セグメントごとの経営成績は、次のとおりです。

ⅰ) メタボローム解析事業

 当事業セグメントにおいては、前期に引き続き積極的な販促活動を展開し、製薬・食品分野等において大口案件の受注拡大に取り組んだ他、2018年4月にリリースした新サービスの受注獲得に注力しました。海外においても米国を中心に大口案件獲得に向けた取り組みを強化した他、欧州やアジア圏の市場拡大に向けた活動も活発に行いました。この結果、売上高は150,858千円(前年同期比28.4%増)、セグメント利益は28,825千円(前年同期比196.6%増)となりました。

 なお、当社グループのメタボローム解析事業は、季節的な要因として多くの顧客の年度末にあたる当社第4四半期連結会計期間に売上高、利益ともに大きくなる傾向にあります。

 

ⅱ) バイオマーカー事業

 当事業セグメントにおいては、うつ病バイオマーカーの実用化・事業化に向け、機器法及び酵素法等による測定メソッドの開発並びに臨床研究に向けた品質マネジメントシステムの構築等に取り組みました。
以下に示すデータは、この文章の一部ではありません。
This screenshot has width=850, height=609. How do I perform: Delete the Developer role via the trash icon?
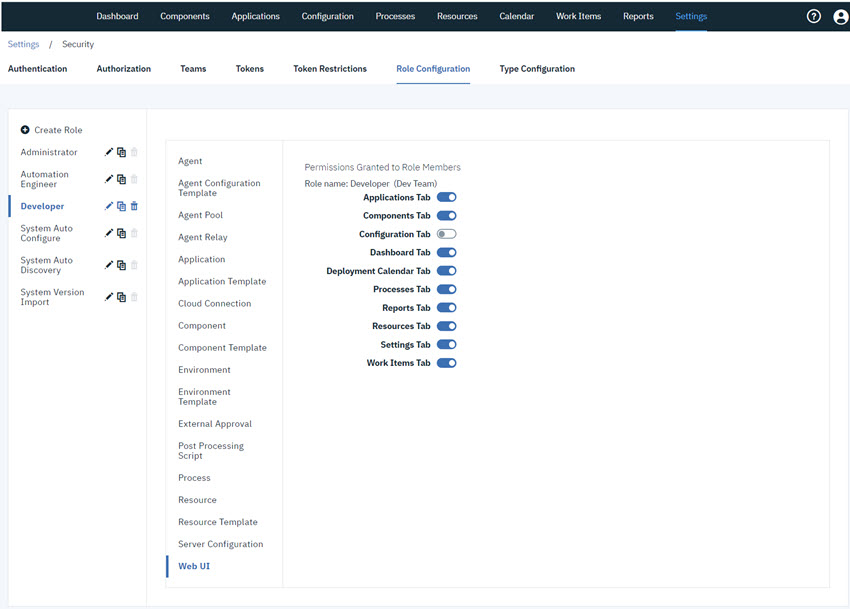pos(134,206)
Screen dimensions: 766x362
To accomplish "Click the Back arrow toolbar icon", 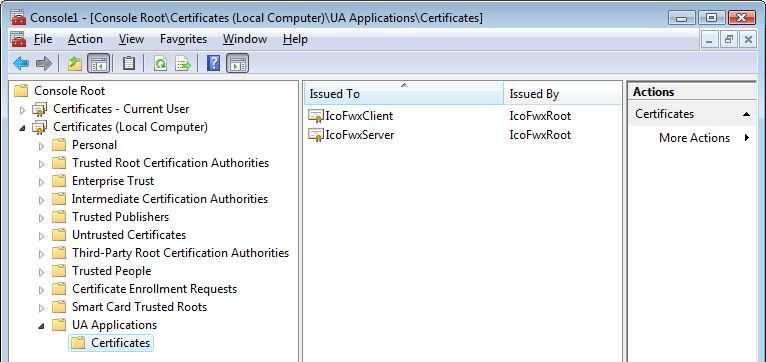I will (x=21, y=64).
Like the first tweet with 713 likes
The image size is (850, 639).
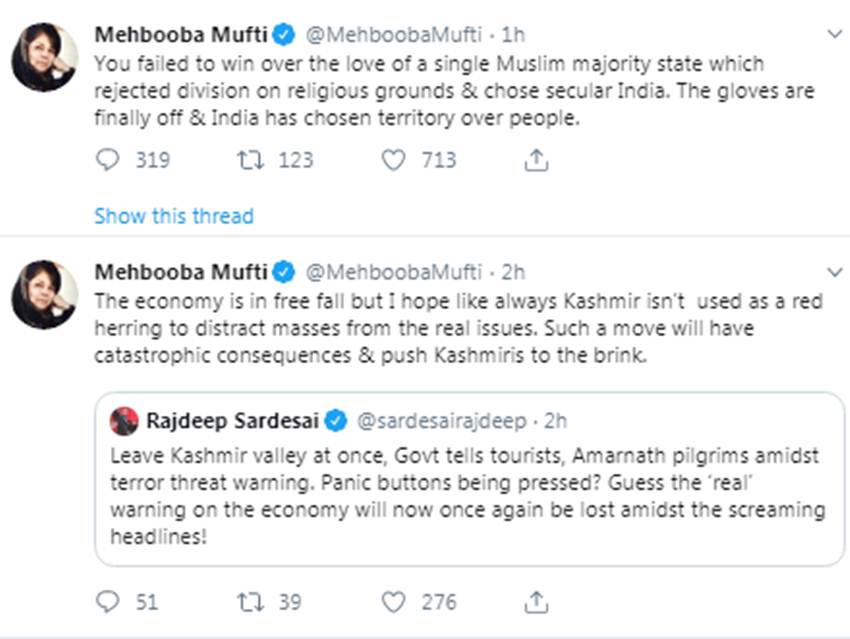click(394, 160)
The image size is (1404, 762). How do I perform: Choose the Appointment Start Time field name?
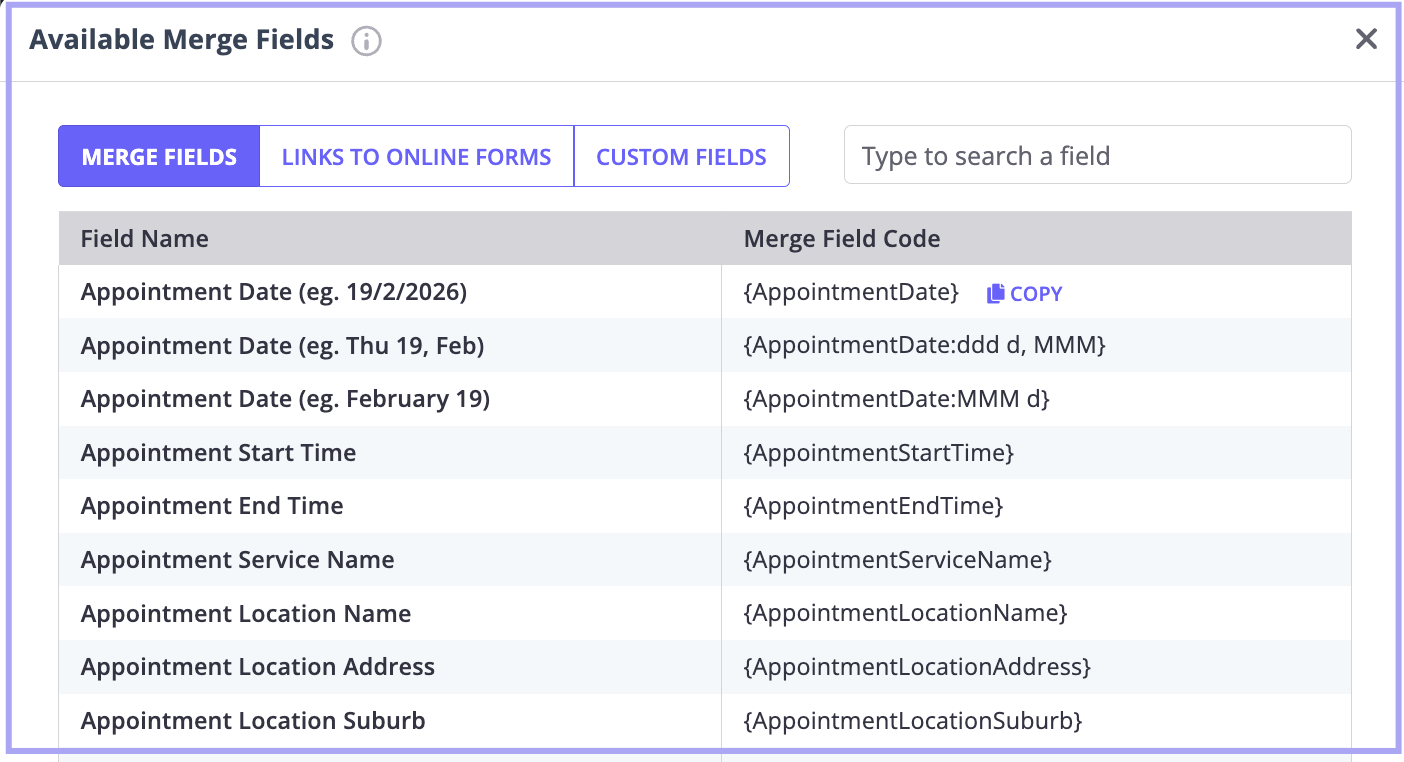218,453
 この結果、売上高は10千円(前年同期比7.4%減)、セグメント損失は49,142千円(前年同期は44,112千円のセグメント損失)となりました。

 

② 財政状態の分析

(流動資産)

当第1四半期連結会計期間末における流動資産は1,656,390千円となり、前連結会計年度末に比べ106,588千円減少しました。これは、現金及び預金が154,668千円増加したものの、売掛金が169,475千円、有価証券が100,190千円減少したこと等によるものであります。

 

(固定資産)

当第1四半期連結会計期間末における固定資産は151,160千円となり、前連結会計年度末に比べ7,207千円減少しました。これは、有形固定資産の工具、器具及び備品が2,279千円、減価償却累計額が11,354千円増加したこと等によるものであります。

(流動負債)

当第1四半期連結会計期間末における流動負債は123,567千円となり、前連結会計年度末に比べ1,529千円増加しました。これは、未払法人税等が3,034千円減少したことに加え、その他に含め表示している未払消費税等が減少、前受金が増加したこと等によるものであります。

 

(固定負債)

当第1四半期連結会計期間末における固定負債は44,190千円となり、前連結会計年度末に比べ2,402千円減少しました。これは、リース債務が2,386千円減少したこと等によるものであります。

 

(純資産)

当第1四半期連結会計期間末における純資産は1,639,793千円となり、前連結会計年度末に比べ112,923千円減少しました。これは、資本金が5,502千円、資本剰余金が5,502千円、新株予約権が6,396千円増加したものの、親会社株主に帰属する四半期純損失127,382千円を計上したこと等によるものであります。

 

(2) 経営方針・経営戦略等

当第1四半期連結累計期間において、当社グループが定めている経営方針・経営戦略等について重要な変更はありません。

 

(3) 事業上及び財務上の対処すべき課題

当第1四半期連結累計期間において、当社グループが対処すべき課題について重要な変更はありません。

 

(4) 研究開発活動

当第1四半期連結累計期間における研究開発費は、46,183千円であります。

なお、当第1四半期連結累計期間において、当社グループの研究開発活動の状況に重要な変更はありません。

 

3【経営上の重要な契約等】

 当第1四半期連結会計期間において、経営上の重要な契約等の決定又は締結等はありません。